Re: Flushing Thread

Simon Willnauer Sat, 21 Jul 2012 00:33:37 -0700

On Fri, Jul 20, 2012 at 2:43 PM, Simon McDuff <smcd...@hotmail.com> wrote:
>
> Hi Simon W.,
> See comments below.
>> Date: Fri, 20 Jul 2012 11:49:03 +0200> Subject: Re: Flushing Thread
>> From: simon.willna...@gmail.com
>> To: java-user@lucene.apache.org
>>
>> hey simon ;)
>>
>>
>> On Fri, Jul 20, 2012 at 2:29 AM, Simon McDuff <smcd...@hotmail.com> wrote:
>> >
>> > Thank you Simon Willnauer!
>> >
>> > With your explanation, we`ve decided to control the flushing by spawning 
>> > another thread. So the thread is available to still ingest ! :-) (correct 
>> > me if I'm wrong)We do so by checking the RAM size provided by Lucene! 
>> > (Thank you!)By putting the automatic flushing at 1000 megs and our 
>> > controlling at 900 megs, we know that the automatic flushing "should" not 
>> > happen.
>>
>> it should not. Yet, 1G is a large ram buffer. In my tests I got much
>> better results with lowish ram buffers like 256MB since that causes
>> flush to happen more often and it saturates your IO on the machine.
>> The general goal is to keep the RAM buffer at a level where you almost
>> constantly flush ie. you maximise the the RAM buffer so that a flush
>> should happen once you are done with the previous flush. Does that
>> make sense?
> [SIMON M.] It make sense for some use cases.In our case we have FUSION IO 
> Cards that write at 6 Gb/S. We do not have contention for IO.Also, we use 
> larger RAM to compress as much as possible (we have a lot of compression). 
> (in fact we found that 500 megs was enough)

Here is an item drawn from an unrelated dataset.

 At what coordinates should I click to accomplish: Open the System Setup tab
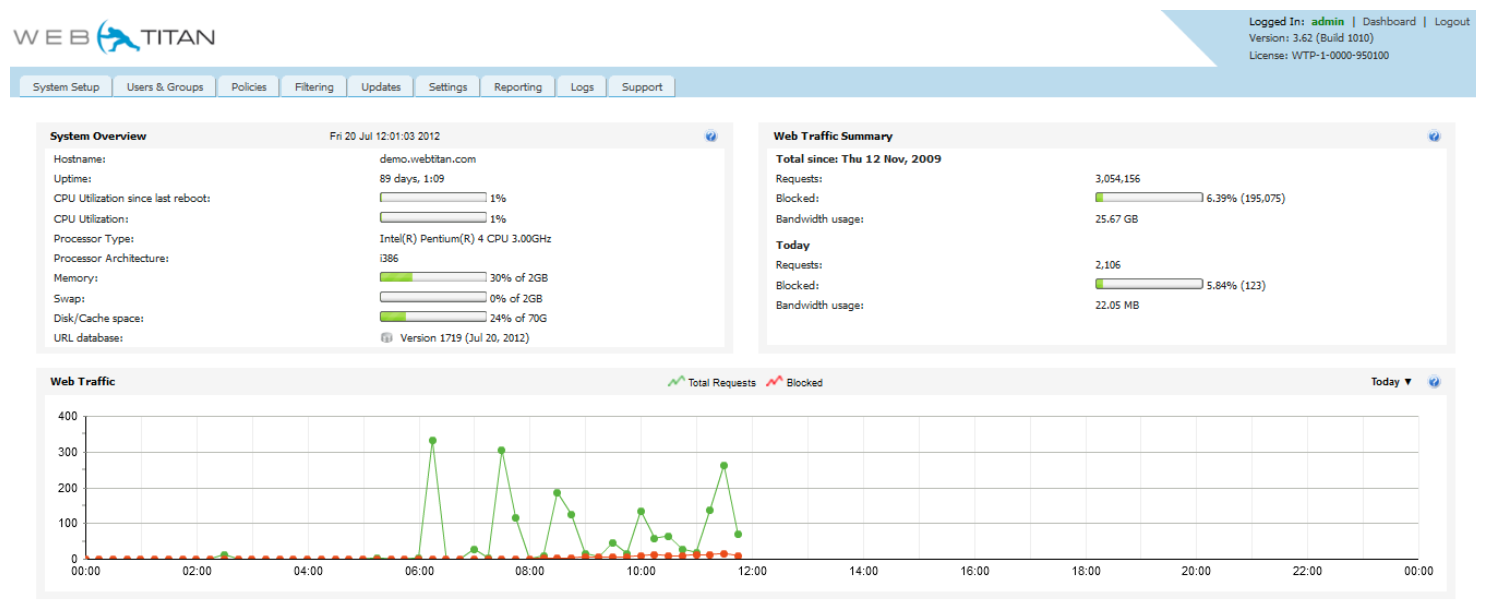tap(66, 87)
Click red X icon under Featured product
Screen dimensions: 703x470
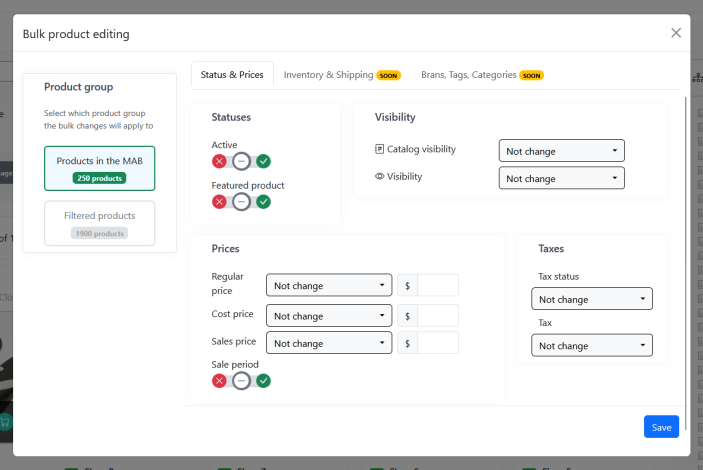coord(219,202)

cool man I am jealous! :) I have to admit that the average usecase is
not on Fusion IO :) I think for commodity this makes lots of sense
though.
>
>>
>> > I know you contribute a lot to the concurrency feature! This is great! I 
>> > was very excited to try it!
>> > We tried the following approaches:Option 1- 6 threads referring to the 
>> > same IndexWriterOption 2- 6 threads having their own IndexWriter, merge it 
>> > at the end
>> > Unfortunately, we found that option 2 scale better. I'm not sure why 
>> > option 1 didn`t scale. Is it possible that synchronization between threads 
>> > is too costly ? ... I don`t have an answered but it was definitely slower.
>>
>> can you provide the numbers and what you actually did in your experiment.
> [SIMON M.] I'm not at work today, I can provide these numbers monday if you 
> are still interested.

cool I am totally interested. I will be on vacation until early august
so I might reply late.

>>
>> > With option 2, we are able to insert between 800 000 - 900 000 documents / 
>> > sec. (we've modified lucene to remove some bottleneck)Threads DO NOT ONLY 
>> > index, it does other stuff before adding documents.
>>
>> what are your modifications? 800k documents are a lot! I wonder what
>> you are indexing, do you have any text you are inverting. I have run
>> tests on a very strong machine on 4k /doc average doc size and I
>> couldn't even get 10% of this. So in your case lock contention in the
>> indexwriter (there are still blocking parts) could be dominating. This
>> is certainly not what we optimize for. I'd say 99% of the cases the
>> most of the time is spend in DocumentsWriterPerThread inverting the
>> document. If that is not the case in your experiment and you are only
>> measuring thread overhead then I can totally buy your numbers.
>> [SIMON M.] We have 3 fields, (2 Fixed ByteRef and one bigger 
>> (textField))800k  is for the 6 threads all together, so one thread is about 
>> 133 333 doc / secs.To achieve that performance we :- Removed notifications 
>> process in lucene that does check for stalled flushing... it was really 
>> slow.- We spot some places were memory wasn`t recycle properly.- Removed 
>> Stored writer ... we do not use store field.- One IndexWriter per Thread.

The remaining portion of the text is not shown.